Coordinates with consistently large gradients get their steps shrunk; rare-but-informative coordinates keep large steps. This genuinely works for sparse problems (it was built for them). The breakage is built into the accumulator: G_t only grows, so the effective learning rate η/√G_t decays toward zero whether or not you are done learning. On a long non-convex run, Adagrad quietly stops — learning-rate death by bookkeeping.

03 · RMSProp → AdamForget the distant past

RMSProp's fix is one character deep: replace the sum with an exponential moving average, so old gradients fade and the denominator tracks the recent gradient scale instead of all of history.

v_t = β₂ v_t−1 + (1−β₂) g_t²

Adam keeps that denominator and adds an EMA of the gradient itself (momentum, the first moment), plus one honest correction. Both EMAs start at zero, so early on they are biased toward zero — for v_t that would make the denominator tiny and the first steps enormous. Dividing by (1−β^t) removes the bias exactly:

m_t = β₁ m_t−1 + (1−β₁) g_t v_t = β₂ v_t−1 + (1−β₂) g_t²
m̂_t = m_t/(1−β₁^t) v̂_t = v_t/(1−β₂^t)
θ_t+1 = θ_t − η · m̂_t / (√v̂_t + ε)

Read the update as a unit: the step in each coordinate is roughly the signal-to-noise ratio of its gradient, capped near ±η. Adam steps are scale-free — multiply the loss by 1000 and the update does not change. That robustness is why it became the default; the tradeoff is that the adaptive denominator is itself a crude diagonal curvature guess (see second-order methods), and it can be wrong in ways SGD cannot.

04 · AdamWL2 in the update is not weight decay

Classically, "weight decay" and "L2 penalty" were synonyms: adding λ‖θ‖²/2 to the loss adds λθ to the gradient, which under plain SGD shrinks every weight by the same factor each step. Under Adam that equivalence silently breaks: the λθ term gets fed through the division by √v̂, so weights with large gradient history get almost no decay, and weights with small gradients get heavy decay. The regulariser's strength becomes a function of the optimiser's internal state — not what anyone asked for.

AdamW decouples it: keep λθ out of m and v entirely, and apply the shrinkage directly to the weights.

θ_t+1 = θ_t − η · m̂_t/(√v̂_t + ε) − η λ θ_t

Same intent, restored meaning, and in practice better generalisation — which is why transformer training defaults to AdamW rather than Adam + L2 (the regularisation side of this story lives in regularisation).
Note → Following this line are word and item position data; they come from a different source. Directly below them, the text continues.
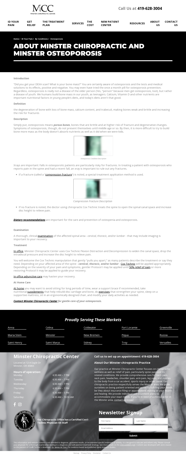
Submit (133, 435)
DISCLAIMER (125, 445)
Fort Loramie (129, 327)
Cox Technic (128, 264)
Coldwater (90, 327)
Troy (124, 342)
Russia (164, 335)
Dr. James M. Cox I (59, 447)
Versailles (165, 342)
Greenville (166, 327)
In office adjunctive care (28, 276)
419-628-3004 (149, 8)
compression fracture (58, 174)
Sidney (88, 342)
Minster (50, 335)
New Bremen (92, 335)
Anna (11, 327)
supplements (35, 291)
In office (18, 251)
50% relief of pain (139, 267)
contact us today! (123, 399)
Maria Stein (15, 335)
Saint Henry (15, 342)
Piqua (125, 335)
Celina (49, 327)
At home (19, 288)
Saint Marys (53, 342)
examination (45, 236)
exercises (104, 291)
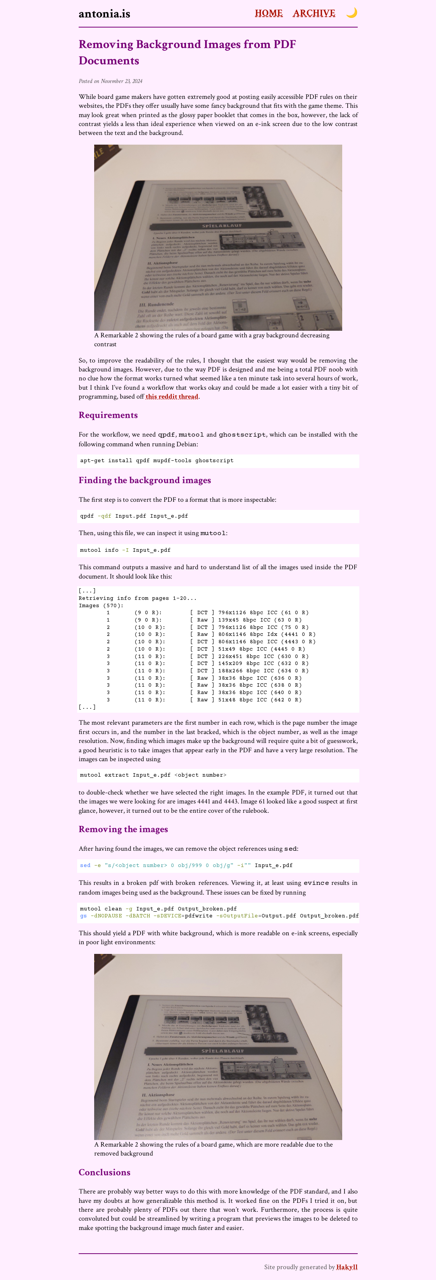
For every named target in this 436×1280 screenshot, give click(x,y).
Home (269, 13)
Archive (314, 13)
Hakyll (347, 1267)
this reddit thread (172, 396)
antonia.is (104, 13)
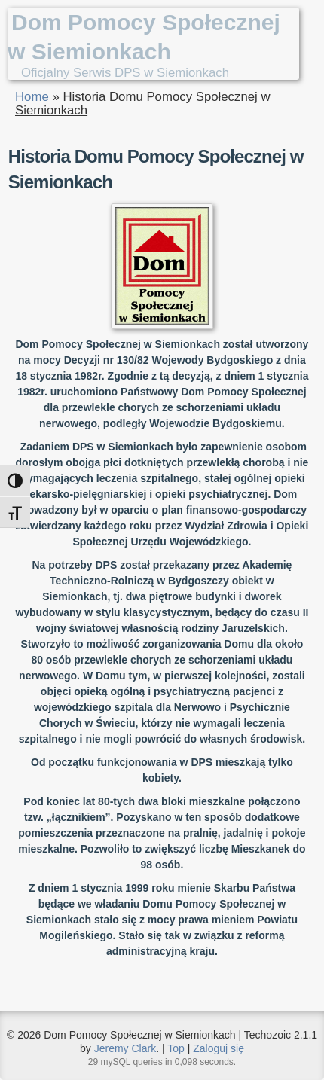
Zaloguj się (218, 1048)
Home (32, 97)
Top (176, 1048)
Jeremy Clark (125, 1048)
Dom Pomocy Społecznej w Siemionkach (144, 37)
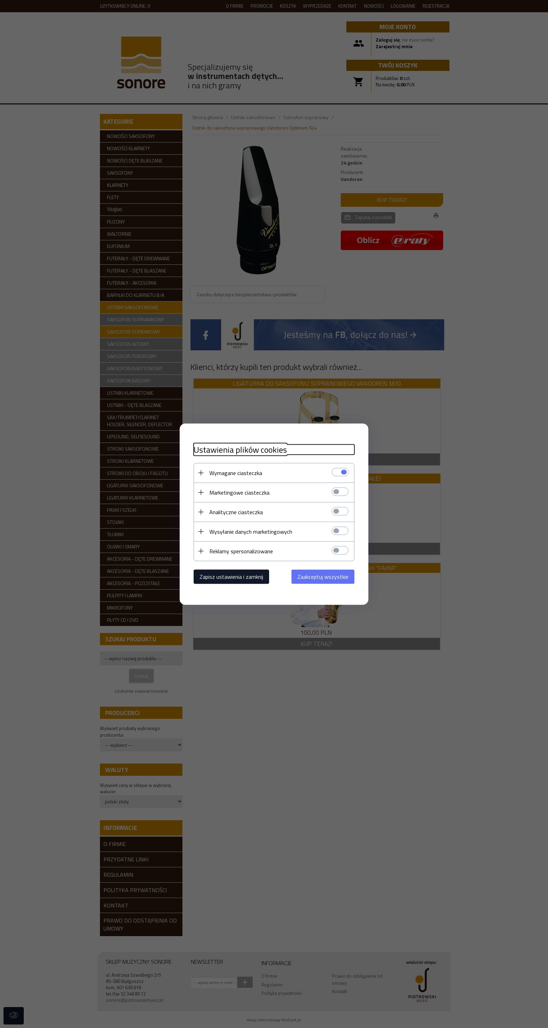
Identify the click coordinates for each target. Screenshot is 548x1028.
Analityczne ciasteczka (236, 512)
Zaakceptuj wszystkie (322, 576)
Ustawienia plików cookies (240, 449)
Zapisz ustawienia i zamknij (231, 576)
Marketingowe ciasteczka (239, 492)
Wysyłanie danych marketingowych (250, 531)
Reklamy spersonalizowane (241, 551)
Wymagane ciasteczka (235, 472)
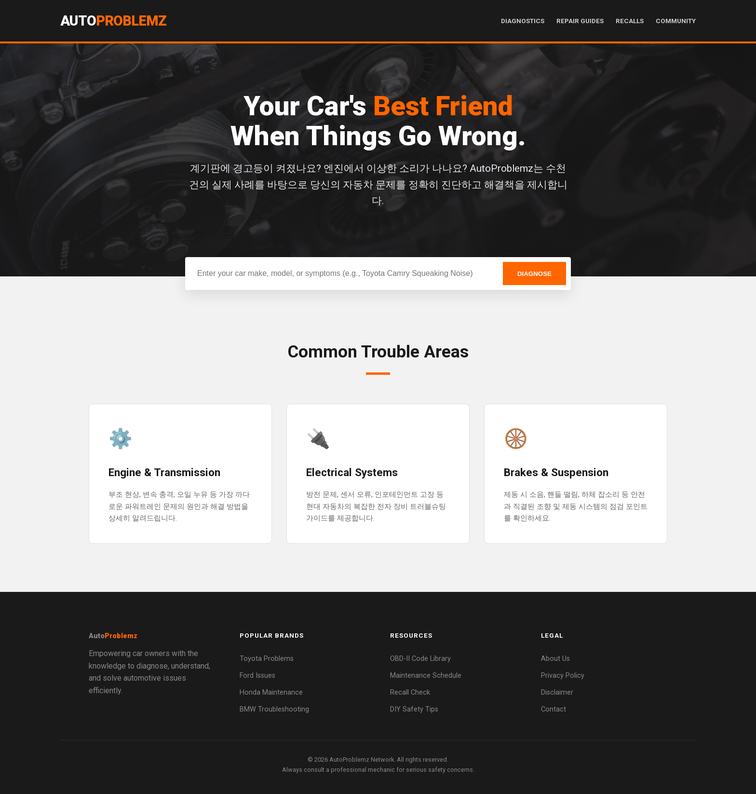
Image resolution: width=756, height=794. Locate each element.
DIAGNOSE (534, 273)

05 · Side by sideThe updates

Optimiser	Update (elementwise)	Fails how
SGD	`θ ← θ − η g`	one η for all scales
Adagrad	`θ ← θ − η g / √(Σ g²)`	accumulator only grows → LR death
RMSProp	`θ ← θ − η g / √EMA[g²]`	no momentum, biased early steps
Adam	`θ ← θ − η m̂ / √v̂`	L2 penalty mangled by the denominator
AdamW	`θ ← θ − η m̂ / √v̂ − ηλθ`	current default for transformers

Each row exists because the row above broke. The whole family is one idea — normalise steps by recent gradient scale — debugged four times.

Mental Model

The problem: gradient magnitudes differ per parameter, so one global η under-serves most coordinates.
Adagrad divides by total gradient history; the history only grows, so learning eventually stops.
RMSProp swaps the sum for an EMA; Adam adds momentum and bias correction on top.
Adam's step ≈ per-coordinate signal-to-noise ratio, capped near η; it is invariant to loss scale.
AdamW: adaptive optimisers mangle L2-in-the-gradient, so apply weight decay directly to the weights.